Et en deux parties : La rencontre avec Aso Tetsuo, un médecin gynécologue japonais au civil puis dans l’armée qui a écrit un rapport sur les « maisons de réconfort - Méthode de prévention active des maladies vénériennes. », plus inquiet et offusqué de la transmission de ces maladies (forcément imputable aux femmes) aux soldats de la prestigieuse armée impériale que de l’existence de ces « maisons » et des conditions de « vie » de ces femmes.
On y apprend que la venue (régulière) dans ces « maisons » est aussi un passage obligé pour tous les soldats, bleus comme gradés, comme preuve de virilité et moyen d’intégration. Elle leur permettait d'évacuer leurs peurs et leurs frustrations, les violences et les humiliations.
Ce manhwa est très dense et difficile à lire, de par son sujet. Il m’a fallu faire beaucoup de pauses.
Il y a énormément d’informations, de recontextualisations, et de synthétisation pour retranscrire cette horrible réalité historique. La chronologie des évènements et la bibliographie données à la fin nous permettent de saisir l’important travail de documentation de l’autrice.
Malheureusement, il en ressort aussi un certain fouillis (peut-être aussi imputable à ma méconnaissance de cette partie du conflit et du sujet en particulier), surtout dans la toute dernière partie de l’ouvrage (qui est un supplément).
Le dessin, au trait fin et très peu coloré (ce qui convient très bien à ce genre d’albums à mon sens) et qui s’accompagne de quelques photographies en noir et blanc, permet de l’alléger quelque peu, en utilisant notamment l’ironie ou des expressions exagérées.
Un album difficile mais nécessaire, qui nous prouve (s’il en était encore besoin) tout le mal que l’Homme peut infliger à ses semblables, et surtout et encore aux femmes ; comme la nécessité du devoir de mémoire.

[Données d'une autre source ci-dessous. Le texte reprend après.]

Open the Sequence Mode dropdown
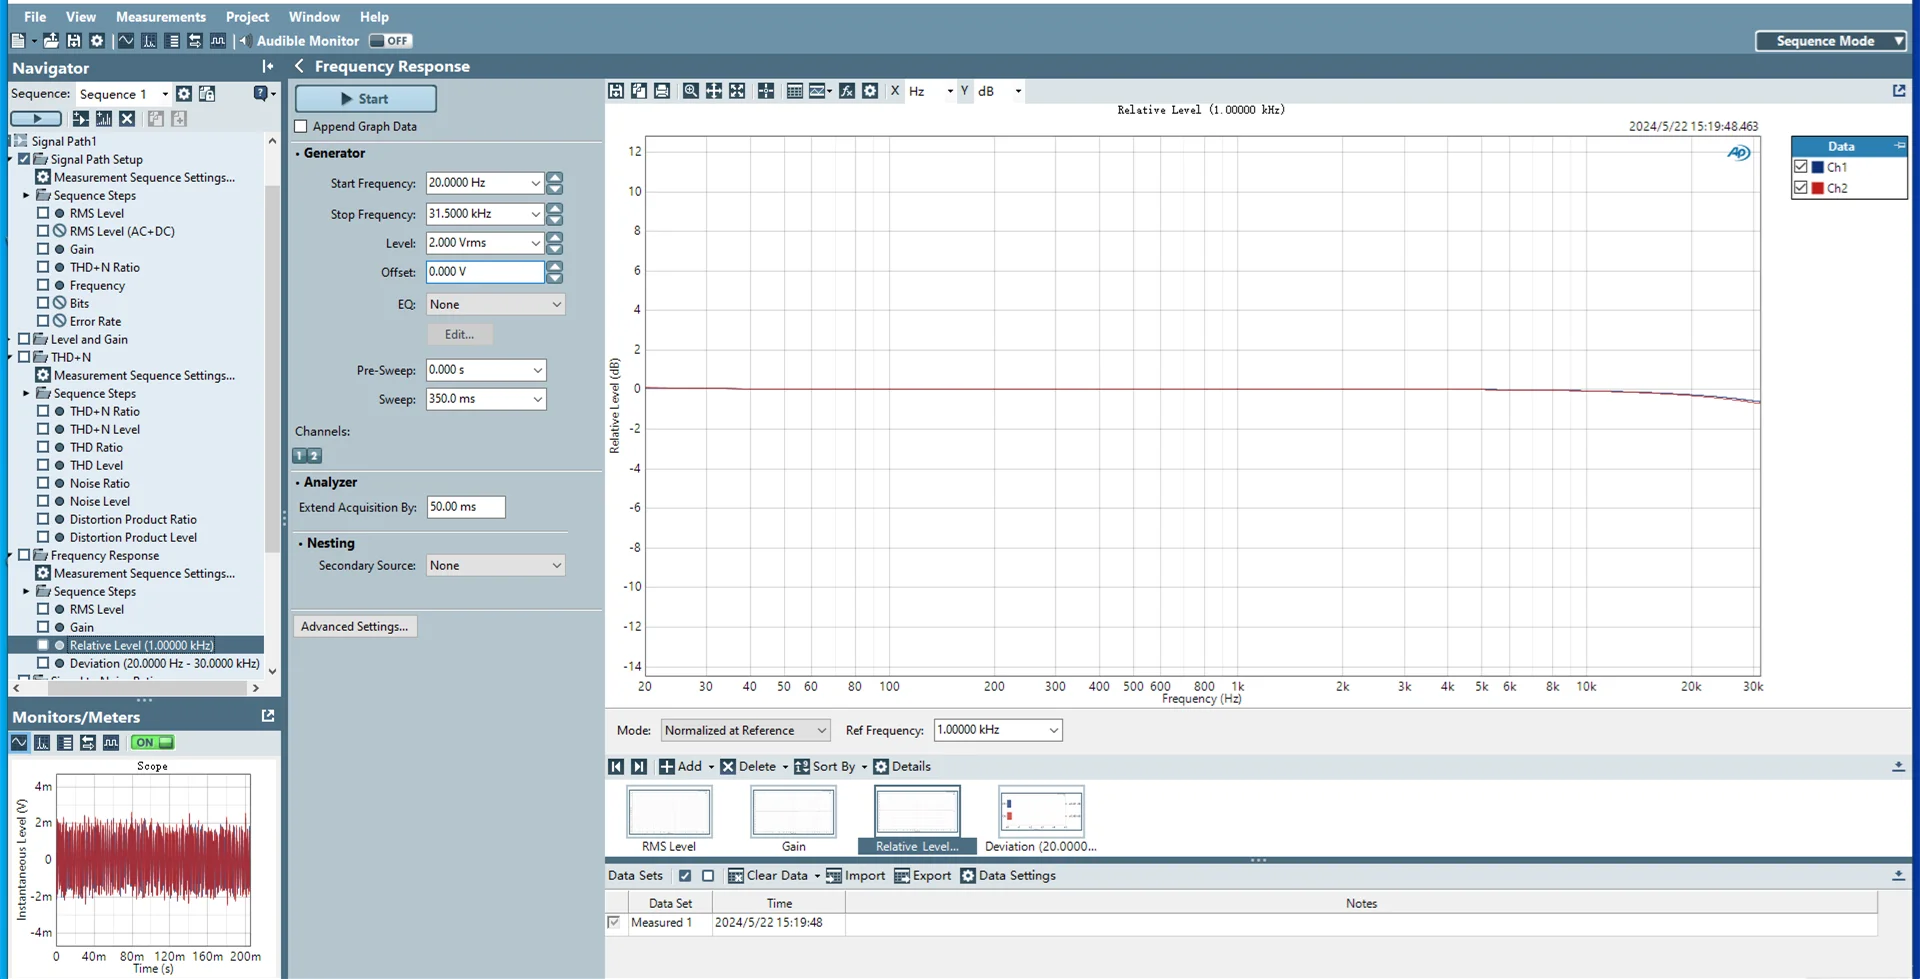 (x=1832, y=41)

En décembre 2015, le gouvernement japonais a reconnu la responsabilité de l’Etat dans cette tragédie et a accepté de dédommager les 46 Halmuny encore vivantes.
Mais la manière dont l’indemnisation devait se faire ne convenait pas aux Halmuny, qui n’ont pas été concertées.
Je ne sais pas si cela s’est débloqué depuis.
Un deuxième tome, Un procès bâclé, devrait suivre mais il n’est pas au catalogue des Editions 6 pieds sous terre (et pas trouvé ailleurs…)
Ce manga participe au RDV BD de la semaine, aujourd’hui chez Noukette (CLIC) et au Challenge « Un mois au Japon » d’Hilde et Lou.
Lisez l’interview de l’autrice sur cet album et découvrez l’avis de Mo’.
Lors du 41e Festival de la BD d'Angoulême, une expo a été faire sur ce sujet - CLIC (2014)
Sur le difficile sujet du viol et son impact/reconnaissance dans la société (anglaise, l’album L’une d’elles d’Una (Éditions ça et Là) est à lire.
Le massacre de Nankin, sujet de fond du thriller Tokyo de Mo Hayder, est aussi abordé dans ce manhwa.